==== Texto apresentado

O delegado da Cruz Vermelha de Moçambique em Cabo Delgado classifica a situação com um “desafio” entre vários, mas considera que, apesar das contrariedades, o momento deve ser de mobilização de voluntários para apoiar os deslocados de forma transparente e imparcial.

Não se sintam cansados, porque não é momento de dizer que estamos cansados“, referiu, dirigindo-se a quem colabora com a organização.

“Vamos lutar e salvar vidas, mas observando os nossos princípios humanitários, porque só assim vamos mostrar que a Cruz Vermelha é neutra e imparcial” e que “quer ajudar as pessoas segundo a gravidade e vulnerabilidade” de cada uma, resumiu.

A Cruz Vermelha de Moçambique conta com 126 voluntários em cinco distritos do sul de cabo Delgado: Chiúre, Montepuez, Mecufi, Pemba e Metuge. Desde janeiro, a organização apoiou com produtos alimentares, em Cabo Delgado, cerca de 300 famílias: 250 no bairro de Paquitequete e 50 no bairro de Natite, na cidade de Pemba.

São deslocados que escaparam aos ataques armados de insurgentes a norte da província e que recebem uma cesta básica para um mês: 25 quilos de arroz, outro tanto de farinha de milho, cinco litros de óleo, três quilos de açúcar, três quilos de feijão e meio quilo de sal.

========

● Sua tarefa:
Volte a transcrever na íntegra o texto acima sobre a Cruz Vermelha em Cabo Delgado.

==== Linhas extraídas

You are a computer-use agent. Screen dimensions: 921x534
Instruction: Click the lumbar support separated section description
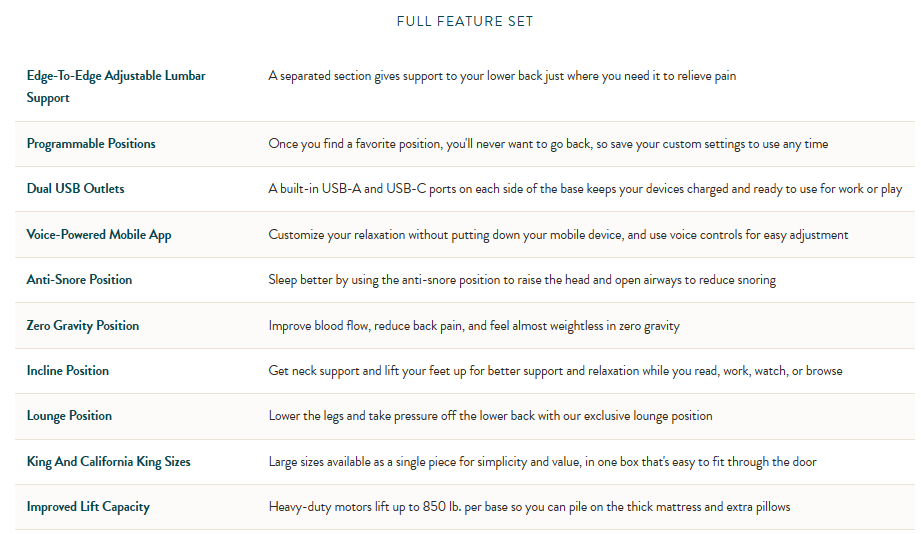502,76

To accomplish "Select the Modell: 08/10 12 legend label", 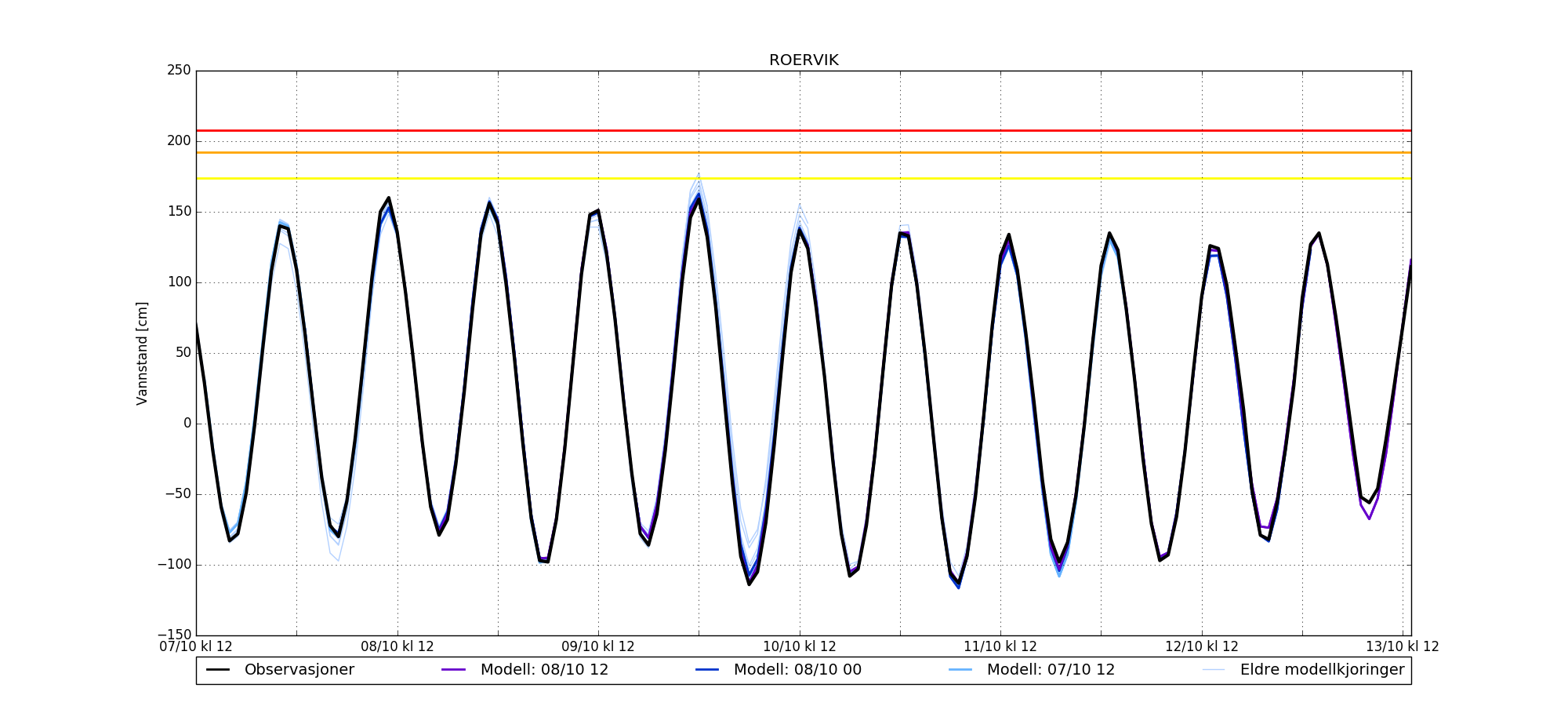I will point(544,670).
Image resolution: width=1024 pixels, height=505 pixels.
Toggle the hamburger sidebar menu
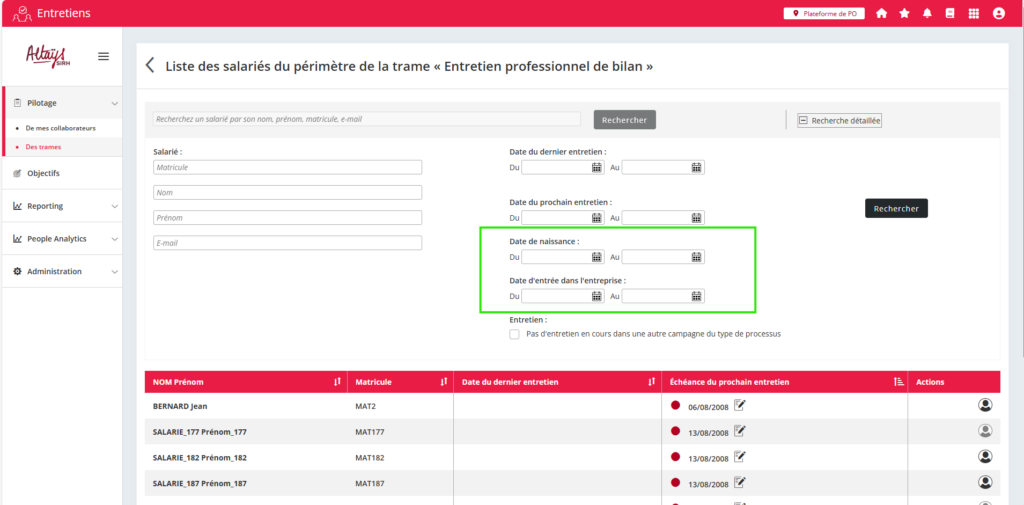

========

● Resposta ao problema:
O delegado da Cruz Vermelha de Moçambique em Cabo Delgado classifica a situação com um “desafio” entre vários, mas considera que, apesar das contrariedades, o momento deve ser de mobilização de voluntários para apoiar os deslocados de forma transparente e imparcial.

Não se sintam cansados, porque não é momento de dizer que estamos cansados“, referiu, dirigindo-se a quem colabora com a organização.

“Vamos lutar e salvar vidas, mas observando os nossos princípios humanitários, porque só assim vamos mostrar que a Cruz Vermelha é neutra e imparcial” e que “quer ajudar as pessoas segundo a gravidade e vulnerabilidade” de cada uma, resumiu.

A Cruz Vermelha de Moçambique conta com 126 voluntários em cinco distritos do sul de cabo Delgado: Chiúre, Montepuez, Mecufi, Pemba e Metuge. Desde janeiro, a organização apoiou com produtos alimentares, em Cabo Delgado, cerca de 300 famílias: 250 no bairro de Paquitequete e 50 no bairro de Natite, na cidade de Pemba.

São deslocados que escaparam aos ataques armados de insurgentes a norte da província e que recebem uma cesta básica para um mês: 25 quilos de arroz, outro tanto de farinha de milho, cinco litros de óleo, três quilos de açúcar, três quilos de feijão e meio quilo de sal.